Usage of KDE frameworks does not imply that it's a KDE application, and indeed you can have whatever UX or platform preferences you want even with it.
Things like config files (KConfig), push notifications (KUnifiedPush), status icons/appindicators (KStatusNotifierItem), clean window layouts and extra widgets (Kirigami and KWidgetsAddons), network detection (NetworkManagerQt), idle detection (KIdleTime), gettext-style translations (K18n), and others, it becomes much easier to implement a consistent and useful user experience across Windows, Mac, Linux/Unix, and Android.
The frameworks and platform support for each framework module is listed here: https://api.kde.org/frameworks/index.html The benefit here over wxWidgets is that Qt is a complete platform abstraction layer, so the GUI codebase can be much simpler than it is now and there's a lot of people developing with Qt all over, with professional documentation, tutorials, and examples to work from
Qt has the ability to interface with web-based protocols too, so client-server interactions should be pretty straightforward. I've seen applications use RESTful HTTP, XML-RPC, JSON-RPC, and gRPC fairly easily with the stuff provided by Qt itself
I can tell you that Fedora is NOT shipping any Electron based application on its repository because nobody has done the work to make a packaged electron runtime.
@Germano0, I was thinking of RPMFusion. ^1 Apologies.
If cross-platform is what they want, they should consider Qt even the Android GUI could be written in Qt if they use the Kirigami stuff.
I'll affirm this. However, keep invent.kde.org/frameworks/kirigami/-/issues/81 in mind.
I have worked a lot with Qt, and will not consider doing that anymore. My personal opinion: there is no good framework for GUI development available for c++.
Anyway, we don't need to rely on any OS, and can include Electron engine inside the application installation package (like this is done by vscode for example).

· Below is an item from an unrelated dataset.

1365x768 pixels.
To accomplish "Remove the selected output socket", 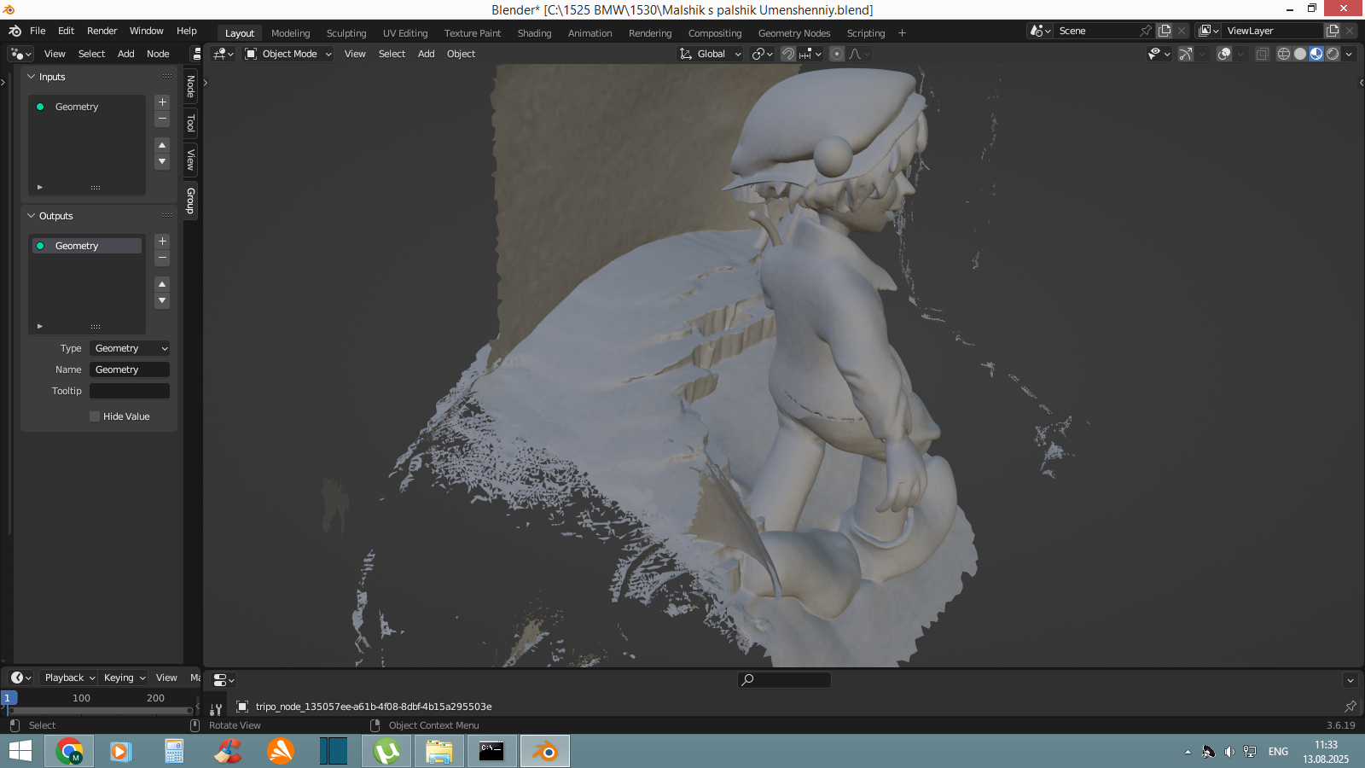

And one more note: this ticket is not supposed to be started soon (for sure not in 2025). And before we start working on the new GUI, there could happen a lot, including appearing new technologies and frameworks.

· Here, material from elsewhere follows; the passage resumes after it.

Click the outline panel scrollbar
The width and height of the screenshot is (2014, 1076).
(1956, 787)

I suggest to stop this discussion now, because at this moment it's completely useless.
https://github.com/BOINC/boinc/issues/3185#issuecomment-2536365697
@AenBleidd, I understand you being dead-set on using a web technology GUI framework, considering the significant reduction in effort to make a cross-platform application that way.
However, why are you also apparently dead-set on Electron? Another user previously mentioned Tauri, which appeared to be an improvement (in all respects that I've researched).
Anyway, we don't need to rely on any OS, and can include Electron engine inside the application installation package (like this is done by vscode for example).
Yeah, I think that's what all applications currently packaged as RPMs do, whether built on RPMFusion (like Discord) or not (like VS Code, Stable and Insiders).
I suggest to stop this discussion now, because at this moment it's completely useless.
...How?
However, why are you also apparently dead-set on Electron?
I'm not dead-set. I'm open for suggestions. I just see no reason to discuss it now since we don't plan doing any development in the near future.